**What you should do**. Every line below that holds the string "Save" should be copied out.

**Input records**.

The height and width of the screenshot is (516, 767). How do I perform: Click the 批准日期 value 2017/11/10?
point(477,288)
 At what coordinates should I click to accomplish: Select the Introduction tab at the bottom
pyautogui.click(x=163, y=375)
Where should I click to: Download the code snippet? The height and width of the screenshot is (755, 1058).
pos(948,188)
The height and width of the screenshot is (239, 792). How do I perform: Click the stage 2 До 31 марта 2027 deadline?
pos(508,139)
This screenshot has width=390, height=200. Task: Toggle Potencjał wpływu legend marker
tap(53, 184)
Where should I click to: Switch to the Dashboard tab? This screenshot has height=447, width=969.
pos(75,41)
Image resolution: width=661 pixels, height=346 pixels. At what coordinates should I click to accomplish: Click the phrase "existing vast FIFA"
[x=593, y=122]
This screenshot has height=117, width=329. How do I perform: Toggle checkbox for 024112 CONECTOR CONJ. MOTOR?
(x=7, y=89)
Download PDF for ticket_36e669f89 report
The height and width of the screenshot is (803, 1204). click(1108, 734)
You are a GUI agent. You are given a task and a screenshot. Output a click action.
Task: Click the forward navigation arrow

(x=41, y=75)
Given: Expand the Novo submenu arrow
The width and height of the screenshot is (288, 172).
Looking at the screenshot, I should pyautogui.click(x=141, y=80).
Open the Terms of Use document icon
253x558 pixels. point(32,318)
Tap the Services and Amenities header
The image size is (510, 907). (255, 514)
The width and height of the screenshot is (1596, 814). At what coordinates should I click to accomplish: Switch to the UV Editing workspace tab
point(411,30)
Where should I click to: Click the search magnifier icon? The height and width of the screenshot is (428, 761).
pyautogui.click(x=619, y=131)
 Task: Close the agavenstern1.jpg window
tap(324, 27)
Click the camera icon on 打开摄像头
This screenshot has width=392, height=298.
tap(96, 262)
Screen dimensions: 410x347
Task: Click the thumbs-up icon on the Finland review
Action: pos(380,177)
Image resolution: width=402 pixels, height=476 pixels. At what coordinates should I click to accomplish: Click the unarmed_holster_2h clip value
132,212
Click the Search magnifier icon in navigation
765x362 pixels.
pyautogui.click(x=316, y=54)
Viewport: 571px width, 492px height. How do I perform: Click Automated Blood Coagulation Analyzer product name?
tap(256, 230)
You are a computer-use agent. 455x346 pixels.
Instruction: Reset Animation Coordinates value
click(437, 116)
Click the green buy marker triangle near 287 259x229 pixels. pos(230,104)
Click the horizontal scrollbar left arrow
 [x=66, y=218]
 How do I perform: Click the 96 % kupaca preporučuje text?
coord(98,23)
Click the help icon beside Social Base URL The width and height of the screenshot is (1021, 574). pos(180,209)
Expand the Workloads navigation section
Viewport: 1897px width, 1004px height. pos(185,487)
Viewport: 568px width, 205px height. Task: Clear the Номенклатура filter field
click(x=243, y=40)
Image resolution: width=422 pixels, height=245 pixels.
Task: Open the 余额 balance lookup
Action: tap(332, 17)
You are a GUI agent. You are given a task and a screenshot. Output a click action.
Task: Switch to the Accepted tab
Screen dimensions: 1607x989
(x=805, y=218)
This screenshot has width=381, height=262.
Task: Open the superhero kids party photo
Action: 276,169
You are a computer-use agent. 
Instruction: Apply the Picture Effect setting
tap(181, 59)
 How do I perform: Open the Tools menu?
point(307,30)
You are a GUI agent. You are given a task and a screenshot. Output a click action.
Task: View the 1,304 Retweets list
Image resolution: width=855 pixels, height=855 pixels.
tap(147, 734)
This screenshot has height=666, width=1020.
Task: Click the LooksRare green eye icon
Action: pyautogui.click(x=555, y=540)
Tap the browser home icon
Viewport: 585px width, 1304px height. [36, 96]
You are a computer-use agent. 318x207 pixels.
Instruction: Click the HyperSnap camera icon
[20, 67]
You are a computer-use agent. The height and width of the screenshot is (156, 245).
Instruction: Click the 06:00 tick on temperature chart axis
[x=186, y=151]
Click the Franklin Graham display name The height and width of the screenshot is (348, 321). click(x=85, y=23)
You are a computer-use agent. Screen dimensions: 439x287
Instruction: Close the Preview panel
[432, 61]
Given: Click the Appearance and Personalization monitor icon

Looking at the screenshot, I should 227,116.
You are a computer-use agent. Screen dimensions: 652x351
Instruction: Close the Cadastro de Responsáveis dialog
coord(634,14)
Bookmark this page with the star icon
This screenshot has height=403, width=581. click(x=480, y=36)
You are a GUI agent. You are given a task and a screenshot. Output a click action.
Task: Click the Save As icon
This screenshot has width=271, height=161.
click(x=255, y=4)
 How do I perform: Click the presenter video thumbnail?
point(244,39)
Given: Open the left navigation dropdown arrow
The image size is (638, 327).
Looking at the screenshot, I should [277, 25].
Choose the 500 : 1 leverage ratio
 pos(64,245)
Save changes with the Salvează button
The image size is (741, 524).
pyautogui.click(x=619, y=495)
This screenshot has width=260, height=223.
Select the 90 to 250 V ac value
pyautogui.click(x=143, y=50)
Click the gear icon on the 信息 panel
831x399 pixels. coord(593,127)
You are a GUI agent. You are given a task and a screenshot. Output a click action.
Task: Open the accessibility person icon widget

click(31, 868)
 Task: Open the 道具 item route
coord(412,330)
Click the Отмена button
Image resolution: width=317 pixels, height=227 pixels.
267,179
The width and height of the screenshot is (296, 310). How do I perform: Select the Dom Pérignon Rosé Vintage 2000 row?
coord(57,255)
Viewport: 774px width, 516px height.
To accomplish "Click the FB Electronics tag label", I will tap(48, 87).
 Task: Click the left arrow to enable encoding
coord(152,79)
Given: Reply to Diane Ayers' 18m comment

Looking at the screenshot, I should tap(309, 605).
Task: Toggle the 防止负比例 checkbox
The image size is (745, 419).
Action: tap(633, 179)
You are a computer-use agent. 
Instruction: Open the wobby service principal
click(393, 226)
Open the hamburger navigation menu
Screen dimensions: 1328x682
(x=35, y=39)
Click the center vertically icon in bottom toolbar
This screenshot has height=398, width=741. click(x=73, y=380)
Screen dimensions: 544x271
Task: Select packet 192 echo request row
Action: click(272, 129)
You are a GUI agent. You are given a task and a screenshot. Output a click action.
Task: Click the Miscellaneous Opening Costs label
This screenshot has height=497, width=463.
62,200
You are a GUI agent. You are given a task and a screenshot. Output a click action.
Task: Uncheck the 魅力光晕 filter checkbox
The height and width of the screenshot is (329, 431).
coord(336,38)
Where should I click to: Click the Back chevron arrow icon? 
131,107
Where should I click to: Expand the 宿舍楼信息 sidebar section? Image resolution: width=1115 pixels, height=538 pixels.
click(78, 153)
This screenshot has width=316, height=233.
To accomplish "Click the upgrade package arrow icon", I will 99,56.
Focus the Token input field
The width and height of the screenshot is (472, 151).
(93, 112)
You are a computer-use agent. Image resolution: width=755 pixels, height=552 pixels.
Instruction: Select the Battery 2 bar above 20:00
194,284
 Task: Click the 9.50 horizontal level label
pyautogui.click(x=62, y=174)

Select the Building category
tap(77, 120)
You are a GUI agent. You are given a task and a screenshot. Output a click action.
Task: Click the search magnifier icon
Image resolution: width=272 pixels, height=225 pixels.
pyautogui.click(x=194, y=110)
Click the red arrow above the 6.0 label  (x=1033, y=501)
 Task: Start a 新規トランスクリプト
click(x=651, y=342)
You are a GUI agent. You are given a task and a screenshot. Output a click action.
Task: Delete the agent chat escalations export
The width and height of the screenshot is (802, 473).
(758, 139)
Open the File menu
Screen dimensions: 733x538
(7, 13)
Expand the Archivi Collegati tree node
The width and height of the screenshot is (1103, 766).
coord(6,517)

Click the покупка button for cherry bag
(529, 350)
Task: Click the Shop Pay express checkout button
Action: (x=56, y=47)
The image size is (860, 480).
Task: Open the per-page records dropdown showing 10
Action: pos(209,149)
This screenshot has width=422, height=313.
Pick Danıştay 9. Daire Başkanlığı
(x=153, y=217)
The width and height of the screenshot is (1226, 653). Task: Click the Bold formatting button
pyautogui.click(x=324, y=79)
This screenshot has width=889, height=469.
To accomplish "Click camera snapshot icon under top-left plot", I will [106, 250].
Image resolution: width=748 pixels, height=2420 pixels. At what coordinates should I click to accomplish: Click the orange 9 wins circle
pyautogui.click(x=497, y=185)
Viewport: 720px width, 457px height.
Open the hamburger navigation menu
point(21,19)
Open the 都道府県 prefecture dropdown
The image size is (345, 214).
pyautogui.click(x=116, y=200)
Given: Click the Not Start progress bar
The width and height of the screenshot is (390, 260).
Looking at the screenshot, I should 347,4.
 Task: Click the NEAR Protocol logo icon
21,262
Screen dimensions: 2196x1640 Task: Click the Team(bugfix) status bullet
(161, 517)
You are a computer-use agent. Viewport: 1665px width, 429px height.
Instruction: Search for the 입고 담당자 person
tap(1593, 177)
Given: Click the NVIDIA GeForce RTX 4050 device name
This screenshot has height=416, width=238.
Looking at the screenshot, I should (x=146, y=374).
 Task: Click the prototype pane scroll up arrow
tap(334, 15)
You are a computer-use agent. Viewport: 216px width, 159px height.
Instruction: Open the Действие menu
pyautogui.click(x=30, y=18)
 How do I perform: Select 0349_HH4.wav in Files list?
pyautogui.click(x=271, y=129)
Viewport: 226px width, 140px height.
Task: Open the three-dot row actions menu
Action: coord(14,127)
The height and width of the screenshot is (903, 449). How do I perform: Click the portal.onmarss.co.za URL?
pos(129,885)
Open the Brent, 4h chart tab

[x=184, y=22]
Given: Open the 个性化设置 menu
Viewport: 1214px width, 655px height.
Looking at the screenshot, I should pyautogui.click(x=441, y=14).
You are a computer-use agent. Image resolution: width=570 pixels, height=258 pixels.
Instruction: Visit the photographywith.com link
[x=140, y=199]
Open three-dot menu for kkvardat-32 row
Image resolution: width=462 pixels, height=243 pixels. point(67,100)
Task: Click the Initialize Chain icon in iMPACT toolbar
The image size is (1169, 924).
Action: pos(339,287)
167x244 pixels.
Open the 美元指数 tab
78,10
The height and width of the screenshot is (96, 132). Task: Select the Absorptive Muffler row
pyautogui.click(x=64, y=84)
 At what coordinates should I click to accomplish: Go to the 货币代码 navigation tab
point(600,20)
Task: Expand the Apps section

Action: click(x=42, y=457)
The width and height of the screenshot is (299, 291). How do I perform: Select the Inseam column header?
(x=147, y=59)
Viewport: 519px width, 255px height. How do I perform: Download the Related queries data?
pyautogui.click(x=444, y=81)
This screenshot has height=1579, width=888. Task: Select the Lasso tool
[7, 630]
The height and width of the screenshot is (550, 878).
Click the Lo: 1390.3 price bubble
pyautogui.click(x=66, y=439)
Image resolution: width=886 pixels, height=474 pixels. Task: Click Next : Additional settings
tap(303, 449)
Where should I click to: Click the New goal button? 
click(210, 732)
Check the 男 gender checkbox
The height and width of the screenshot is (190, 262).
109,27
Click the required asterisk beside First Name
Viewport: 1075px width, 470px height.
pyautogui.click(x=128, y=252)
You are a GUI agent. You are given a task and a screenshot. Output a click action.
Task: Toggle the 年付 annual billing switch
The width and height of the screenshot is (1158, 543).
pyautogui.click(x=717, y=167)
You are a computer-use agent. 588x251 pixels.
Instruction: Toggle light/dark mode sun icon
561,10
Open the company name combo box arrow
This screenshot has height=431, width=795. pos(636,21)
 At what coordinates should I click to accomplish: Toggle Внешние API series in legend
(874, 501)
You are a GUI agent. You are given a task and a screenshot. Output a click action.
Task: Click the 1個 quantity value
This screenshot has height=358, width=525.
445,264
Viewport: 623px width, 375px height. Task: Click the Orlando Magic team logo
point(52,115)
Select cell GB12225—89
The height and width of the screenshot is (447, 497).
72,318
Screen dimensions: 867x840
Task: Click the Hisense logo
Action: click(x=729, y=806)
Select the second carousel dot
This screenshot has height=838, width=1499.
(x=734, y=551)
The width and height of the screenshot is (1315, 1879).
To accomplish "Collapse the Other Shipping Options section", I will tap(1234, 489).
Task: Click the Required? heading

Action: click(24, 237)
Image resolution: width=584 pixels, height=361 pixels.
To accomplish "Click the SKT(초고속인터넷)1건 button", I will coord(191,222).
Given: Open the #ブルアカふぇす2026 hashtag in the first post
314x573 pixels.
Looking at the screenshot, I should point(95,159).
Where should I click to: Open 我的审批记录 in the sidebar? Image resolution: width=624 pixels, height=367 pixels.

**Answer**.
Task: Click the Save As icon
Save changes with the Salvează button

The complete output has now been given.